[Item position entries]:
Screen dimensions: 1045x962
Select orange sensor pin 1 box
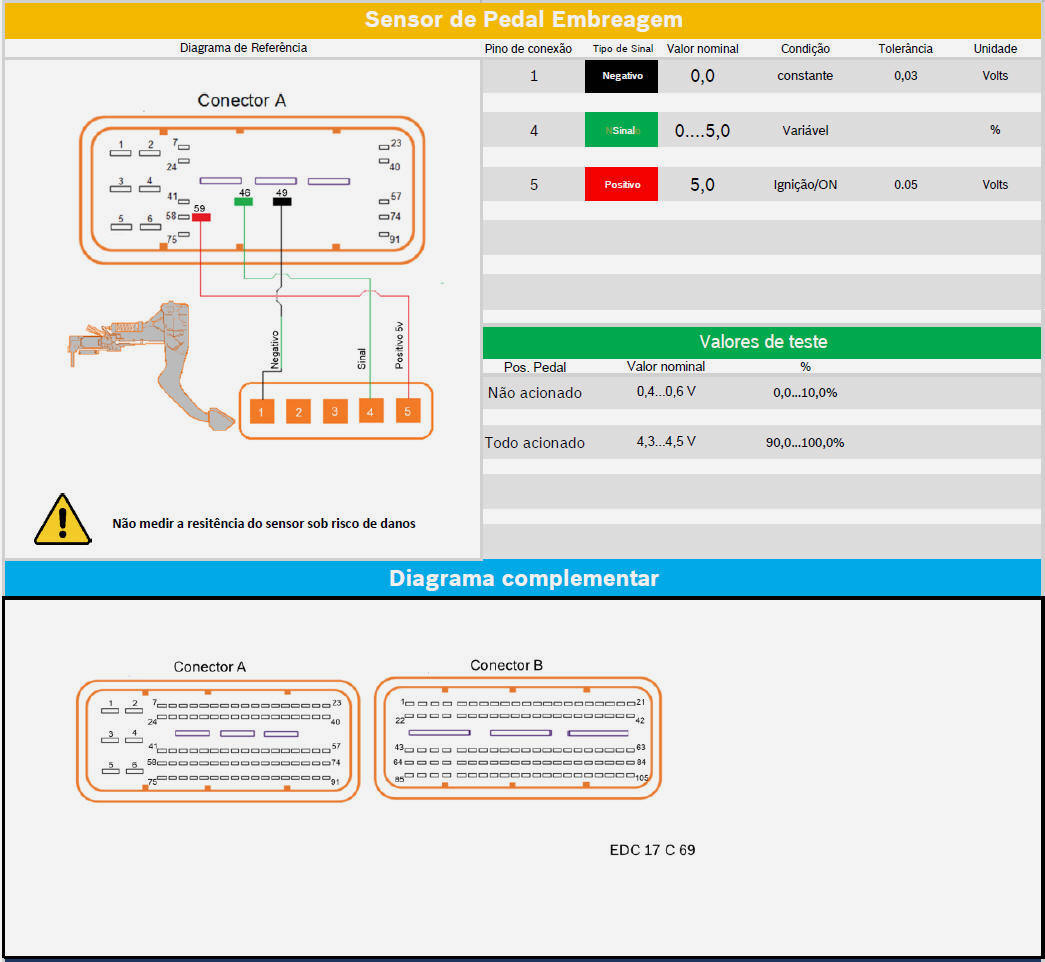point(261,411)
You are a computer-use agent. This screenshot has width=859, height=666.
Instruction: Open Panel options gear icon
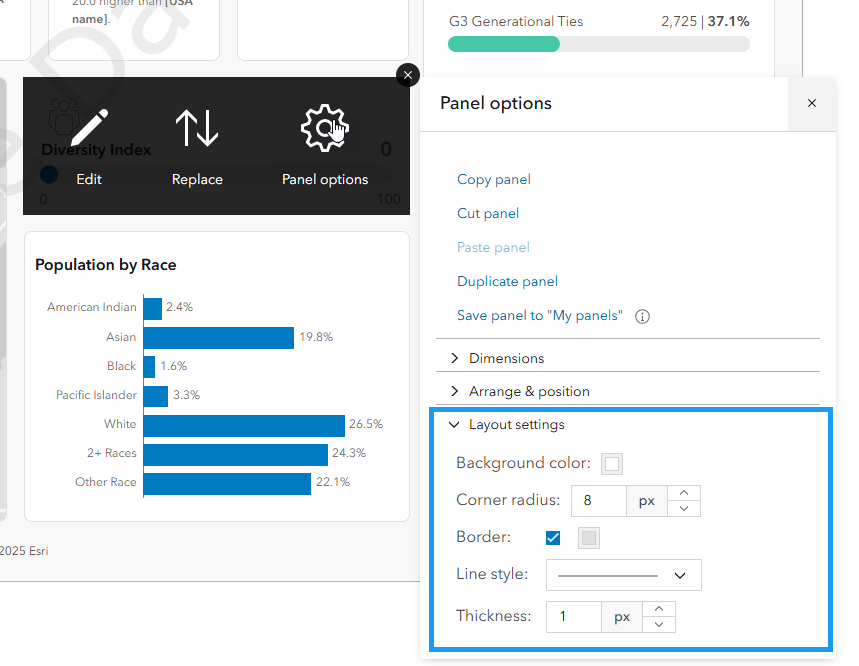click(x=324, y=129)
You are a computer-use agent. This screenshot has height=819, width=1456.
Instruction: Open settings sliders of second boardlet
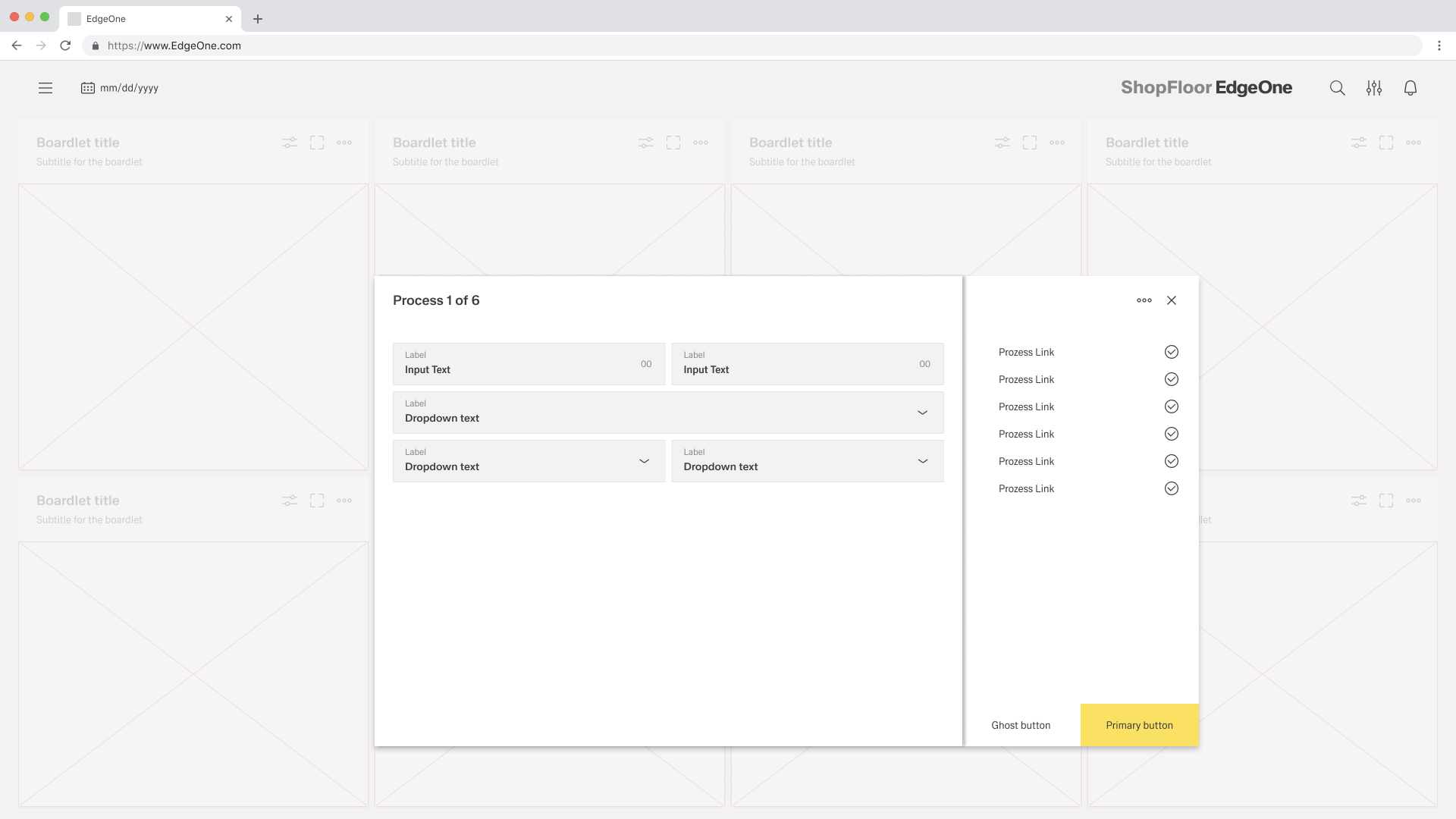click(645, 143)
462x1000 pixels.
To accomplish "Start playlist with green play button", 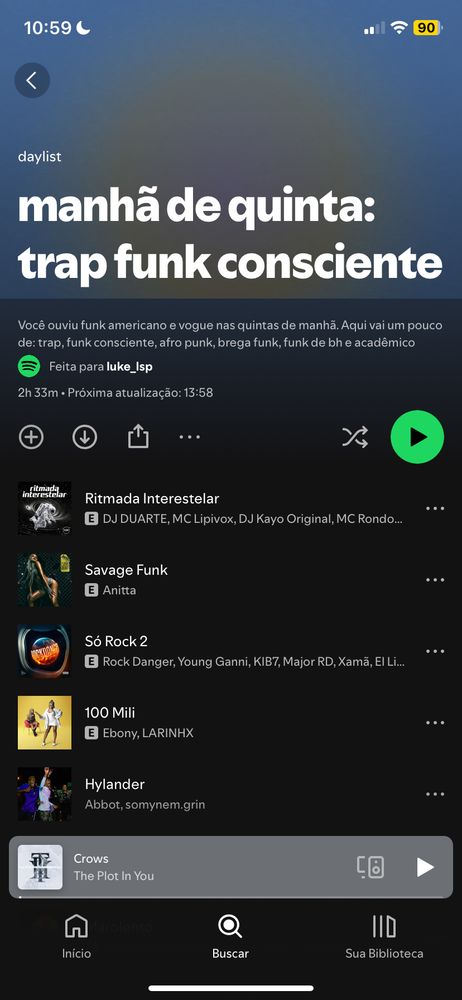I will click(x=417, y=437).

[Aim]:
Quote the records verbatim from their first line through the line containing "click(645, 143)", including both of those lines. Leave the pictures out of your answer.

[Exercise output]:
Screen dimensions: 1045x962
Select orange sensor pin 1 box
point(261,411)
You are a computer-use agent. This screenshot has width=859, height=666.
Instruction: Open Panel options gear icon
click(x=324, y=129)
You are a computer-use agent. This screenshot has height=819, width=1456.
Instruction: Open settings sliders of second boardlet
click(645, 143)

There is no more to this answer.